[Records to process Boundary: Start]
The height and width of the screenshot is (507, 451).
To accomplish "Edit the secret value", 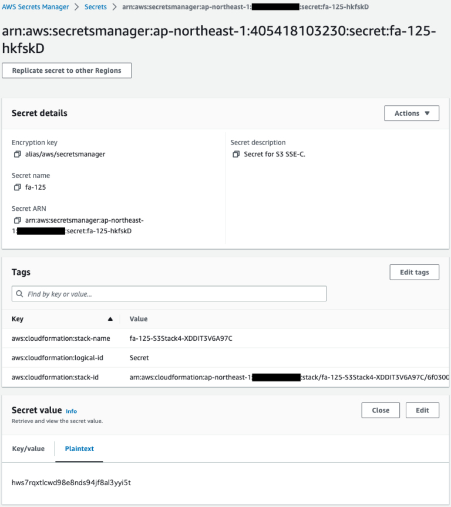I will [422, 410].
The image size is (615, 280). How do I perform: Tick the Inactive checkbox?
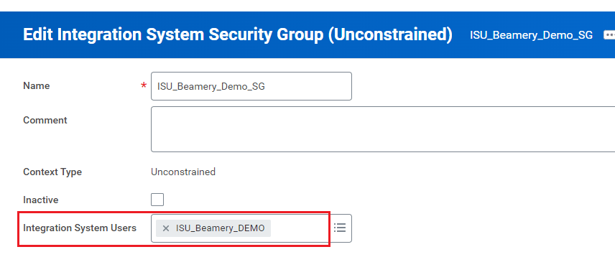click(157, 200)
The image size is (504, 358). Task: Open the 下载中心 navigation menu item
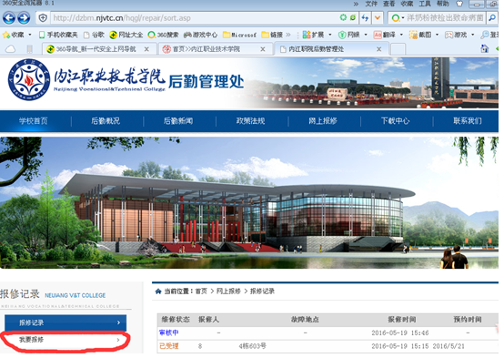pyautogui.click(x=396, y=121)
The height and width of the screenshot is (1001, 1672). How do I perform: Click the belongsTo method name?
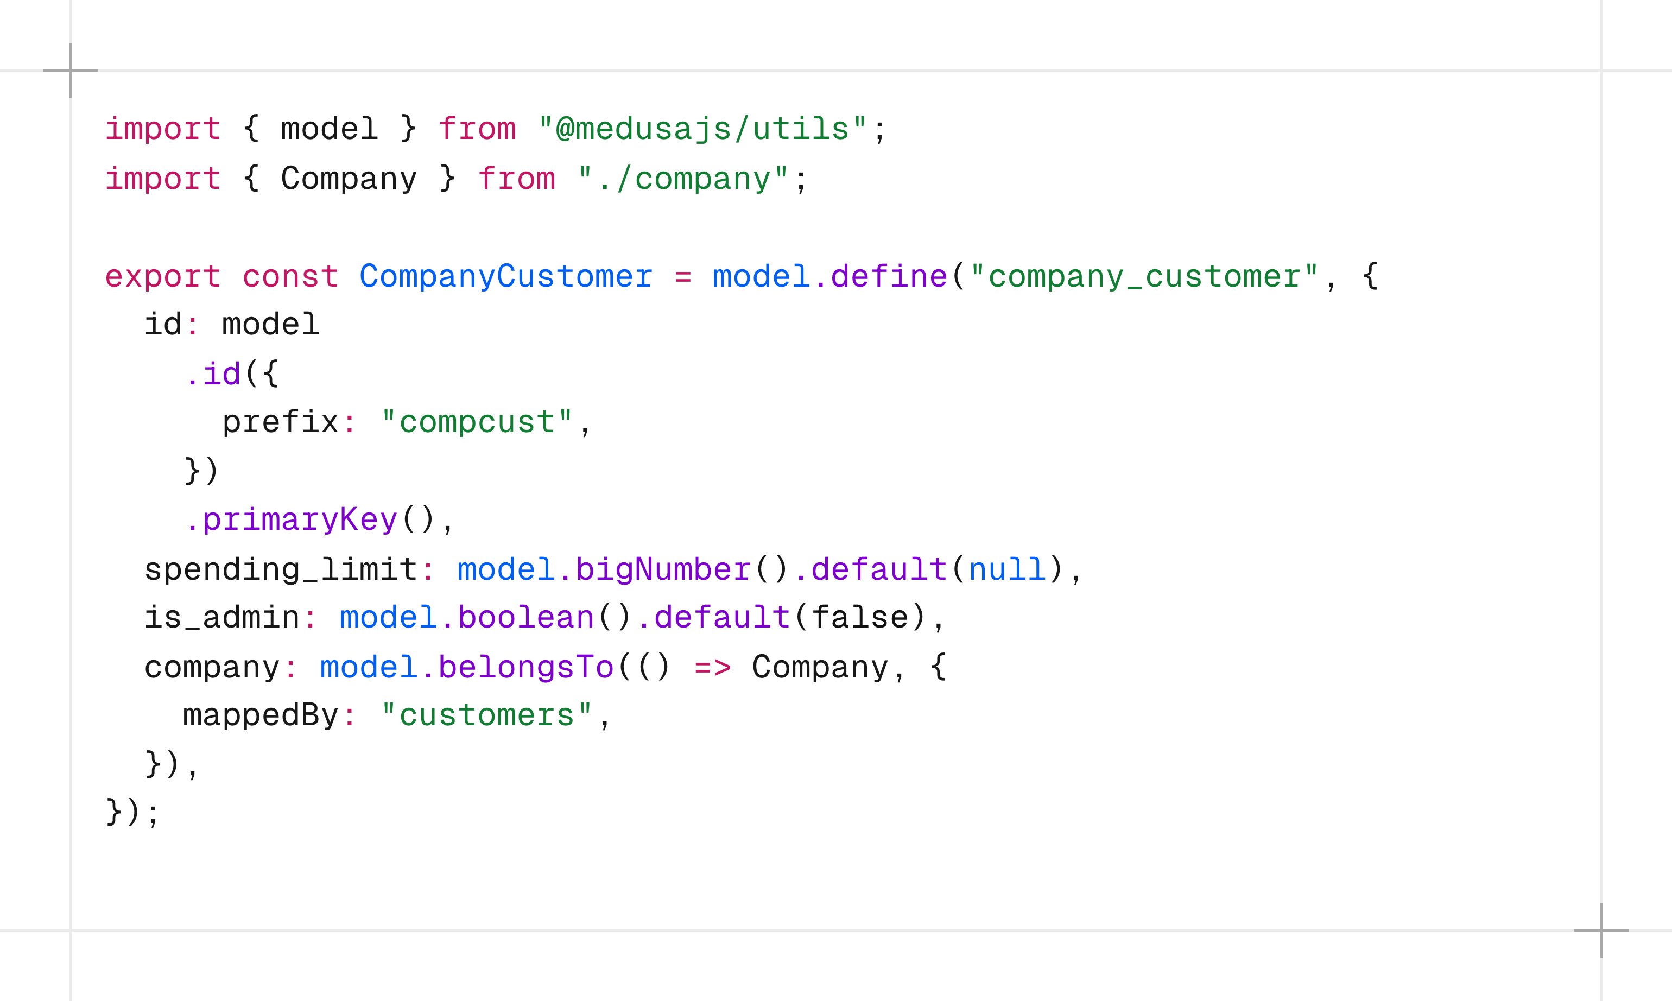(x=525, y=667)
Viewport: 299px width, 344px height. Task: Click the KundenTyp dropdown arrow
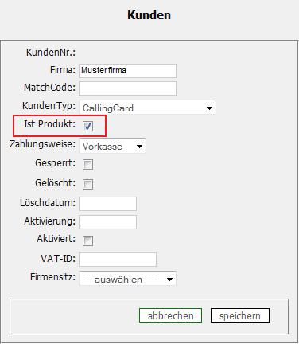pos(209,108)
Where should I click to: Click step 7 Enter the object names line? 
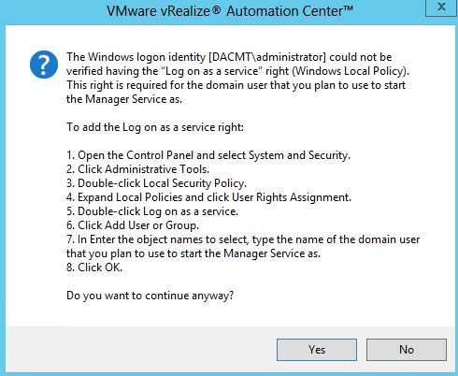tap(243, 246)
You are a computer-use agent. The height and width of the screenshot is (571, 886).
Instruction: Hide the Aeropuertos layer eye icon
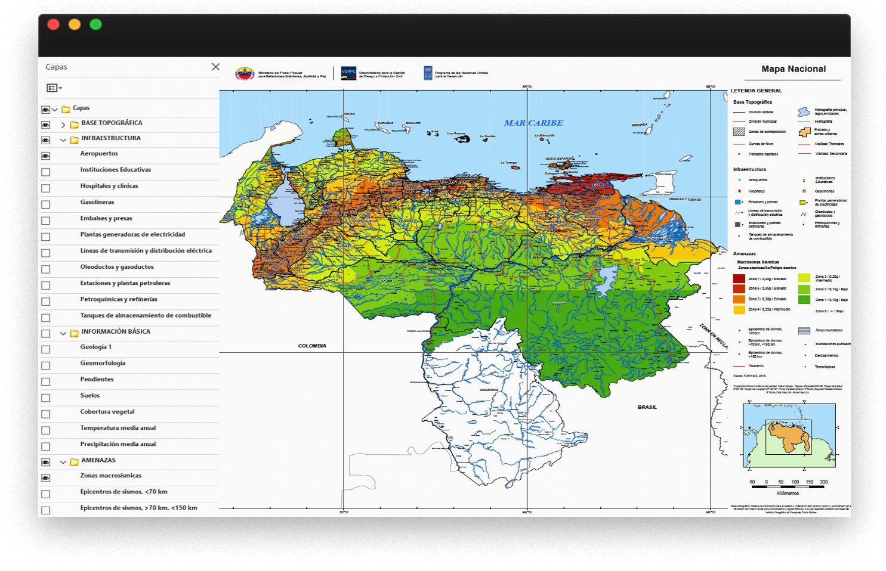point(45,156)
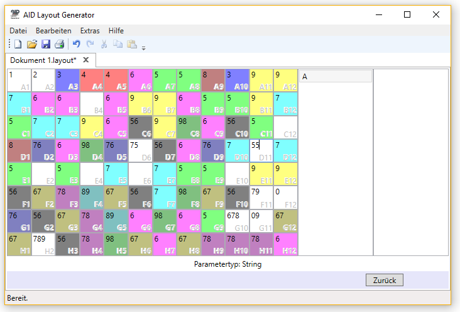Save the layout with floppy disk icon
This screenshot has height=312, width=460.
[x=46, y=44]
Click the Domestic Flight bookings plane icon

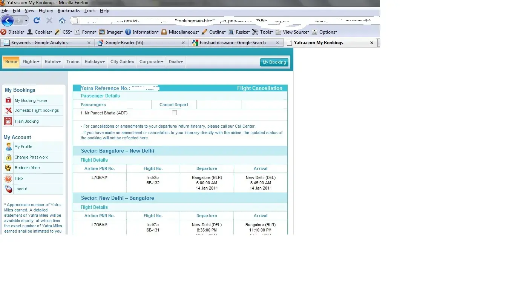tap(8, 111)
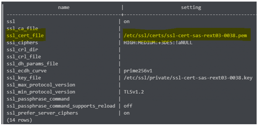Click the ssl_key_file parameter name
Image resolution: width=259 pixels, height=126 pixels.
pyautogui.click(x=24, y=78)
[Records to process Boundary: End]
### Exercise:
With all pictures omitted, return exactly the lines from the one containing "You are a computer-use" through the end of the entries above.

### Answer to the exercise:
You are a computer-use agent. The height and width of the screenshot is (571, 886).
Instruction: Hide the Aeropuertos layer eye icon
point(45,156)
Save the layout with floppy disk icon
This screenshot has height=312, width=460.
[x=46, y=44]
Click the Domestic Flight bookings plane icon

tap(8, 111)
Click the ssl_key_file parameter name
Image resolution: width=259 pixels, height=126 pixels.
pyautogui.click(x=24, y=78)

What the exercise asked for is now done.